→ Task directions: Copy exactly the lines from the start of the data below through the one that carries "Message (42, 860)", and only those.

Stored items:
══════
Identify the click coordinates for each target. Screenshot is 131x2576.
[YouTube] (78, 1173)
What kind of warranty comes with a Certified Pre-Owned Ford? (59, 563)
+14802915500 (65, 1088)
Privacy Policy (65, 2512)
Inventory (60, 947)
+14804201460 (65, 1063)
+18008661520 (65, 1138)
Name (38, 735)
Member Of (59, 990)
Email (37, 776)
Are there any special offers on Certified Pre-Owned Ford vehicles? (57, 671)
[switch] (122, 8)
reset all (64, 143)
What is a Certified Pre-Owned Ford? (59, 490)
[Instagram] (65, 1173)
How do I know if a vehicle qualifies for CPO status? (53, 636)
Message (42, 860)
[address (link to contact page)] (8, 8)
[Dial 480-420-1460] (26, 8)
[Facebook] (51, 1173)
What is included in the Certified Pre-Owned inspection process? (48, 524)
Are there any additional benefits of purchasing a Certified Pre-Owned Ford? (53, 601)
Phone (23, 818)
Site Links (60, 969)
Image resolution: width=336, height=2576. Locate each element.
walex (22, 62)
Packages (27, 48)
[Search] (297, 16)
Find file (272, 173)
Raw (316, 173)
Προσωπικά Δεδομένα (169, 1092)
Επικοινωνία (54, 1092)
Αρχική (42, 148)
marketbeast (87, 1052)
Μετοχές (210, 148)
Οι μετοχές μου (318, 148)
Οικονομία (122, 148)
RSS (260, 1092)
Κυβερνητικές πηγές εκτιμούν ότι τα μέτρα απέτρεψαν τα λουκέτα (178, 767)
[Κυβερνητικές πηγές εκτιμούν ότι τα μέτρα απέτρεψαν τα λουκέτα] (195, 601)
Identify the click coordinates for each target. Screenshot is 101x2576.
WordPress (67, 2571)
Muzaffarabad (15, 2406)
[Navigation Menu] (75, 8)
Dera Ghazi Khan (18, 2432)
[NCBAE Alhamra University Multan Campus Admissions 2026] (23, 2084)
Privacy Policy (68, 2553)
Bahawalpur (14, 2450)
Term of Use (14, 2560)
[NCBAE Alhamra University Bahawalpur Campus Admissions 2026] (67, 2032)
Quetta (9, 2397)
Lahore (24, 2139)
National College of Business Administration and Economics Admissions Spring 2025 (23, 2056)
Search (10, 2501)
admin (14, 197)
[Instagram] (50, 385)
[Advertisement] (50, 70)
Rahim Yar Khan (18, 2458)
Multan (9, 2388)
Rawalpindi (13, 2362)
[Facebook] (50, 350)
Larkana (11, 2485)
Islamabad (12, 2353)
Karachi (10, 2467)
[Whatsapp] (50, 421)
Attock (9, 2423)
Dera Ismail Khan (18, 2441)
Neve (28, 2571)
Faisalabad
══════
→ Task result:
Identify the click coordinates for each target. Screenshot is 131x2576.
[YouTube] (78, 1173)
What kind of warranty comes with a Certified Pre-Owned Ford? (59, 563)
+14802915500 (65, 1088)
Privacy Policy (65, 2512)
Inventory (60, 947)
+14804201460 (65, 1063)
+18008661520 (65, 1138)
Name (38, 735)
Member Of (59, 990)
Email (37, 776)
Are there any special offers on Certified Pre-Owned Ford vehicles? (57, 671)
[switch] (122, 8)
reset all (64, 143)
What is a Certified Pre-Owned Ford? (59, 490)
[Instagram] (65, 1173)
How do I know if a vehicle qualifies for CPO status? (53, 636)
Message (42, 860)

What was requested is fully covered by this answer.